New York Times op-ed written by Roger Cohen on June 25, 2015 from the 2015 WCFIA Talloires Conference that was held on June 19–21, 2015.
TALLOIRES, France — For much of the 20th century Russia was a revolutionary state whose objective was the global spread of communist ideology. In the 21st century it has become the preeminent counterrevolutionary power.
The escalating conflict between the West and Moscow has been portrayed as political, military and economic. It is in fact deeper than that. It is cultural. President Vladimir Putin has set himself up as the guardian of an absolutist culture against what Russia sees as the predatory and relativist culture of the West.
To listen to pro-Putin Russian intellectuals these days is to be subjected to a litany of complaints about the “revolutionary” West, with its irreligious embrace of same-sex marriage, radical feminism, euthanasia, homosexuality and other manifestations of “decadence.” It is to be told that the West loses no opportunity to globalize these “subversive” values, often under cover of democracy promotion and human rights.

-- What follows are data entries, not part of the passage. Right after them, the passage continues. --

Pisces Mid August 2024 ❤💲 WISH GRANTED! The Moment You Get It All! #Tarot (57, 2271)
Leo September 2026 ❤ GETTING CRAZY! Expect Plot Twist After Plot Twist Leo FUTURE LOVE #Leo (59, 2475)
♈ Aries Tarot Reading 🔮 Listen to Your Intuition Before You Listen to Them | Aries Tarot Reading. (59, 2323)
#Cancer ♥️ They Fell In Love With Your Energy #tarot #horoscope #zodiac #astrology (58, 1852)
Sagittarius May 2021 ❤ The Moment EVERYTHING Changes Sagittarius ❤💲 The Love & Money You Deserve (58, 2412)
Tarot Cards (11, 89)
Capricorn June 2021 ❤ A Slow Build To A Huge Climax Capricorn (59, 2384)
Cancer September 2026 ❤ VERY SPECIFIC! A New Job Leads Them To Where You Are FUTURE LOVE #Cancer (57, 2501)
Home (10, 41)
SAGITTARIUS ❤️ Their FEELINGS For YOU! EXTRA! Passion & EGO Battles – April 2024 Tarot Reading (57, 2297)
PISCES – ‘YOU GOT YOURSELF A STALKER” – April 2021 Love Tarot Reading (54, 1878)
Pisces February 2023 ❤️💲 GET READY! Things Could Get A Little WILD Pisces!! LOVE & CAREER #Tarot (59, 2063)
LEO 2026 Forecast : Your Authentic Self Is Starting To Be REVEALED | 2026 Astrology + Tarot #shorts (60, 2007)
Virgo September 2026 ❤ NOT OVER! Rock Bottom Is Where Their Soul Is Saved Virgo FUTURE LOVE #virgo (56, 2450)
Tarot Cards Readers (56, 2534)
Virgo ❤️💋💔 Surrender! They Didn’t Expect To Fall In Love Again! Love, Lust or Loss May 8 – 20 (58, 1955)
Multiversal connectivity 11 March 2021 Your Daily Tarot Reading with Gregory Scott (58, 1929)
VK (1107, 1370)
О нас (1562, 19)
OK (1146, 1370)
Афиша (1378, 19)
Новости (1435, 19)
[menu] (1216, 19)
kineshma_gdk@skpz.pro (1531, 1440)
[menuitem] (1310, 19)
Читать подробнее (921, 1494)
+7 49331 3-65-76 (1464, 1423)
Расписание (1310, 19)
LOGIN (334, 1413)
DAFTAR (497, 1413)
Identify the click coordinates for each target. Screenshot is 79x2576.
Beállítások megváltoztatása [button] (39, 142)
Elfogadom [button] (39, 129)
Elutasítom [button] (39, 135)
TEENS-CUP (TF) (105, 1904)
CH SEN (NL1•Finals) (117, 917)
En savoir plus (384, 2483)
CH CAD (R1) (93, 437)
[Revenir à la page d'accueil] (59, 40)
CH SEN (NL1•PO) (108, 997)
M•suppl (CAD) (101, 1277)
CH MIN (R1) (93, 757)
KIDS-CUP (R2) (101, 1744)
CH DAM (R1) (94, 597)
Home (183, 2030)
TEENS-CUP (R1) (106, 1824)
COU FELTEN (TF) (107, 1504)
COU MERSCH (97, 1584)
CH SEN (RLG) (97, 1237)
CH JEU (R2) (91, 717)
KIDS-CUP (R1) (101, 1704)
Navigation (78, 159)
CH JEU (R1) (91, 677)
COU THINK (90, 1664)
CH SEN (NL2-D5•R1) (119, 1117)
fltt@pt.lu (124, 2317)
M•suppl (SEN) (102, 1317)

Putin’s Russia, by contrast, is portrayed in these accounts as a proud bulwark against the West’s abandonment of religious values, a nation increasingly devout in its observance of Orthodox Christianity, a country convinced that no civilization ever survived by “relativizing” sacred truths.
Beyond Putin’s annexation of Crimea and stirring-up of a small war in eastern Ukraine (although large enough to leave more than 6,000 dead), it is this decision to adopt cultural defiance of the West that suggests the confrontation with Russia will last decades. Communism was a global ideology;; Putinism is less than that. But a war of ideas has begun in which counterrevolution against the godless and insinuating West is a cornerstone of Russian ideology. To some degree, President Recep Tayyip Erdogan of Turkey shares Putin’s view of the West. China, meanwhile, finds uses in it.
Gone is the post-Cold War illusion of benign convergence through interdependence. Something fundamental has shifted that goes far beyond a quarrel over territory. Putin has decided to define his power in conflict with the West. The only question is whether he has limited or all-out conflict in mind.
This Russian decision has strategic implications the West is only beginning to digest. It involves an eastward pivot more substantial than President Obama’s to Asia. Putin is now more interested in the Shanghai Cooperation Organization, whose core is China and Russia, than he is in cooperation with the G-8 (from which Russia has been suspended) or the European Union.
China reciprocates this interest to some degree because a Moscow hostile to the West is useful for the defense of its own authoritarian political model and because it sees economic opportunity in Russia and former Soviet Central Asian countries. But China’s fierce modernizing drive cannot be accomplished through backward-looking Russia. There are clear limits to the current Chinese-Russian rapprochement.
As a senior European official attending a conference organized by Harvard University’s Weatherhead Center for International Affairs put it, Russia’s is a “loser’s challenge” to the West, because it has given up on modernization and globalization, whereas China’s is potentially a “winner’s challenge,” because it is betting everything on a high-tech, modern economy.
Of course, being irrational and quixotic, losers’ challenges are particularly dangerous. Putin has gobbled a chunk of Ukraine after it pursued a trade pact
with the European Union. He has said he’s adding 40 intercontinental ballistic missiles to Russia’s stockpile. He has increased flights of nuclear-capable bombers. The message is clear: We’re leaning in on nukes.
How should the West respond? It cannot alter the appeal of its values to the world — witness the hordes of people dying in the attempt to get into the European Union. (Rich Russians have also been pouring into the West in search of the rule of law.) So what Russia sees as Western “subversion” (like the tilt of sane Ukrainians toward Europe) will continue — and it should.
The West must protect the right of peoples in the East-West in-between lands. The citizens of Ukraine, Moldova, Armenia, Georgia and other states have the right to attain Western prosperity through Western institutions if they so choose. Poland and the Baltic states, now protected by membership of NATO, are inevitably magnets to them.
This new protection should borrow from the policies behind Cold War protection of Germany: firmness allied to dialogue. The West, in the words of Tomasz Siemoniak, Poland’s defense minister, has been “excessive” in its caution. Holding NATO exercises in Latvia, creating a new 5,000-strong rapid- reaction NATO “spearhead force,” and moving 250 tanks and other equipment into temporary bases in six East European nations is something. But the permanent and significant deployment of heavy weapons in the region is needed to send a message to Putin, as is greater European defense spending, and a clear commitment to maintain sanctions as long as Ukraine is not made whole with full control of its borders.
In the end, the very Western ideas and institutions Putin demeans will be the West’s greatest strength in the long looming struggle against Russian counterrevolution.